4. This startup provides health insurance against online harassment by Sean Captain
It feels like we first heard of Tall Poppy years ago but it turns out it’s really only been one. Leigh Honeywell, a former security engineer at Slack, started the company - which specializes in building tools and services for people facing online harassment – with her business partner, Logan Dean, last April. Fast Company’s Sean Captain has done stories on Honeywell before and does a great job here encapsulating the business, which is sold as a service that companies can offer as an employee benefit. The company specializes in cyber hygiene training, teaching employees how to wipe personal data off the internet, helping employees create better passwords, and limiting employees' connections on apps to third party apps. The company, having raised over a million dollars and a dozen customers, some too prominent to name, is clearly on the upswing.

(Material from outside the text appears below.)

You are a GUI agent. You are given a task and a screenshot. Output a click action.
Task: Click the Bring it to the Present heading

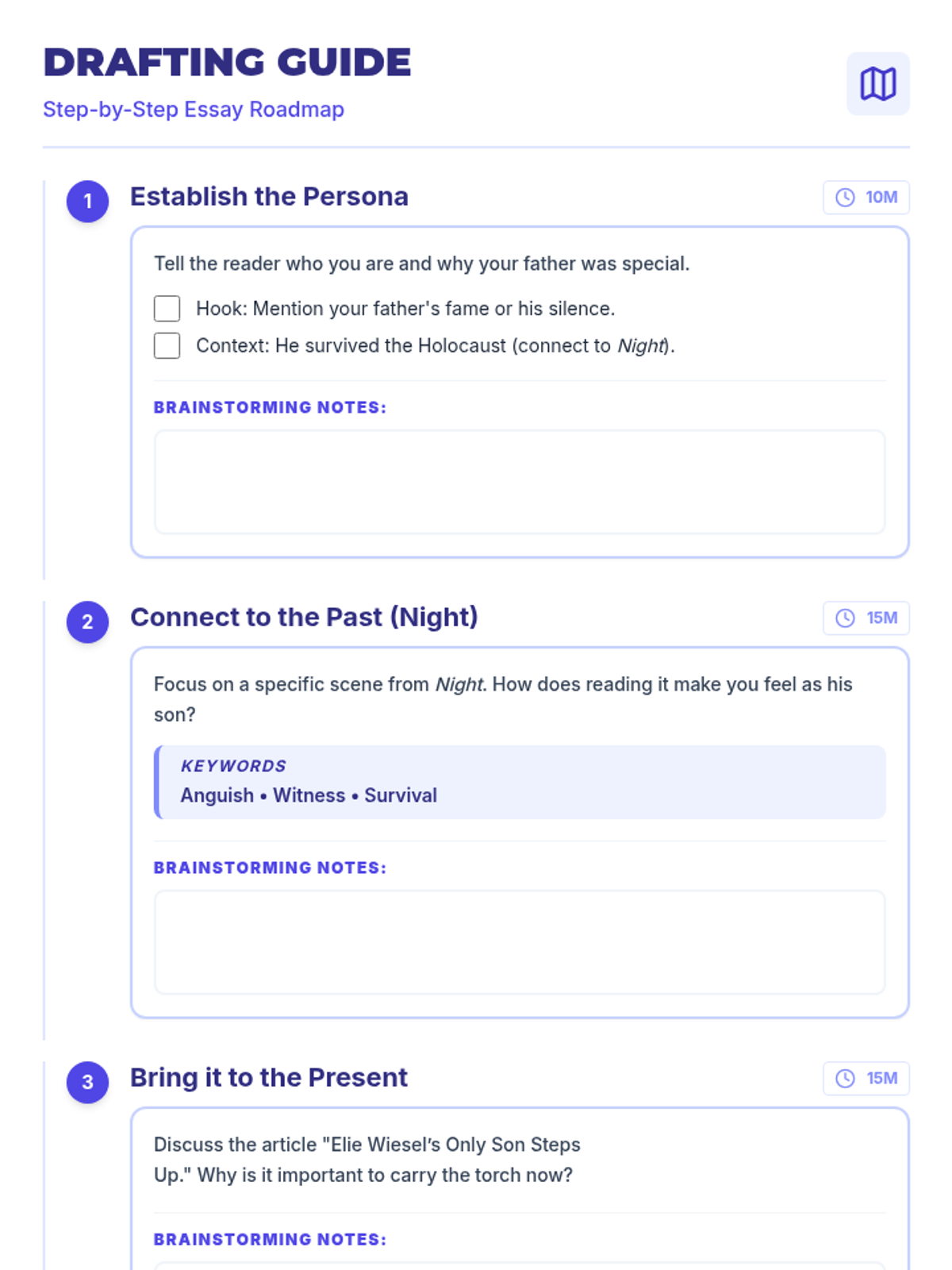[269, 1077]
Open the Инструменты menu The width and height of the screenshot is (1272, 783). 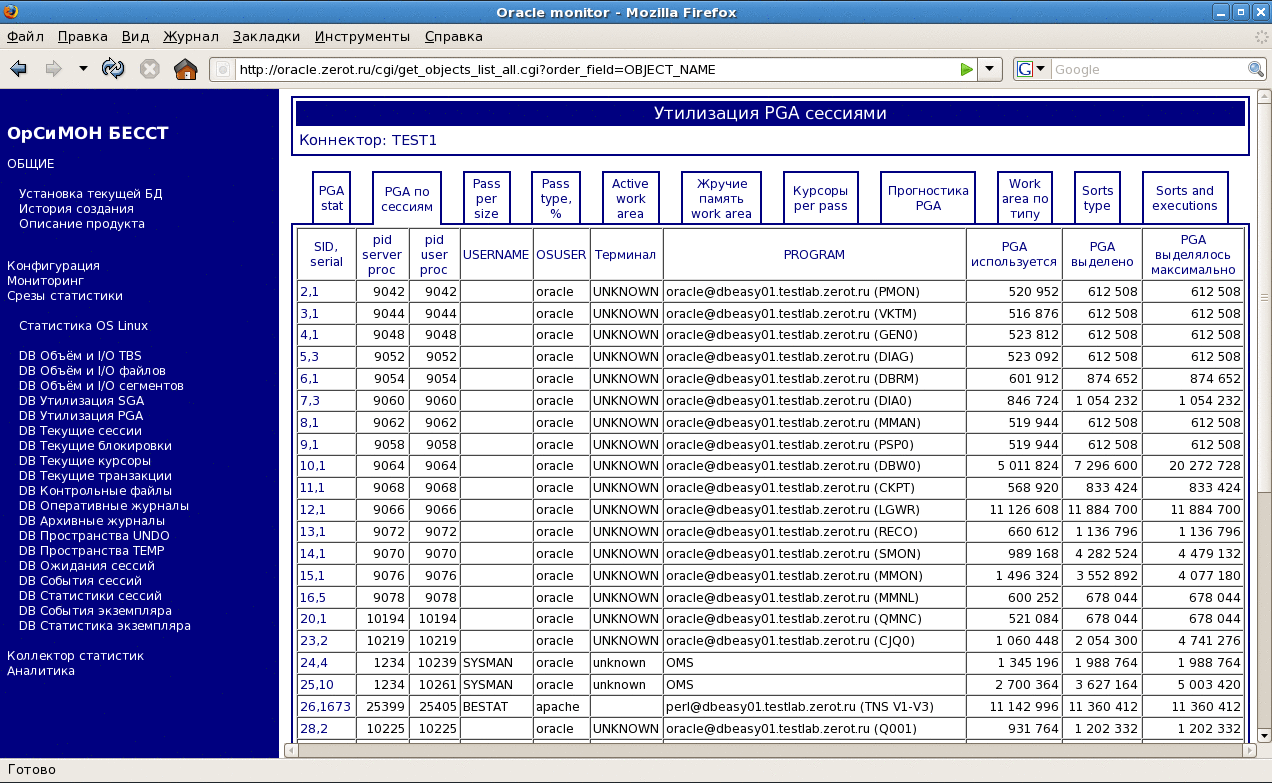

5. Europe's Data Protection Rules Need Reforms, Report Says by Sintia Radu
A report out this week via Washington's Center for Data Innovation is warning the EU should better tailor the General Data Protection Regulation (GDPR) to accommodate artificial intelligence or the economic and political union could be at an economic disadvantage globally. The report recommends the EU encourage the use of AI in areas like healthcare, education, and environmental protection, allow for the repurposing of data that's already been collected, and make fines comparable to a company’s level of culpability. In the center's eyes, the GDPR, which of course limits the collection and use of data, is hurting AI - whose sole enabler is data. Those looking to read the actual report, "The EU Needs to Reform the GDPR to Remain Competitive in the Algorithmic Economy," can find it here in PDF format.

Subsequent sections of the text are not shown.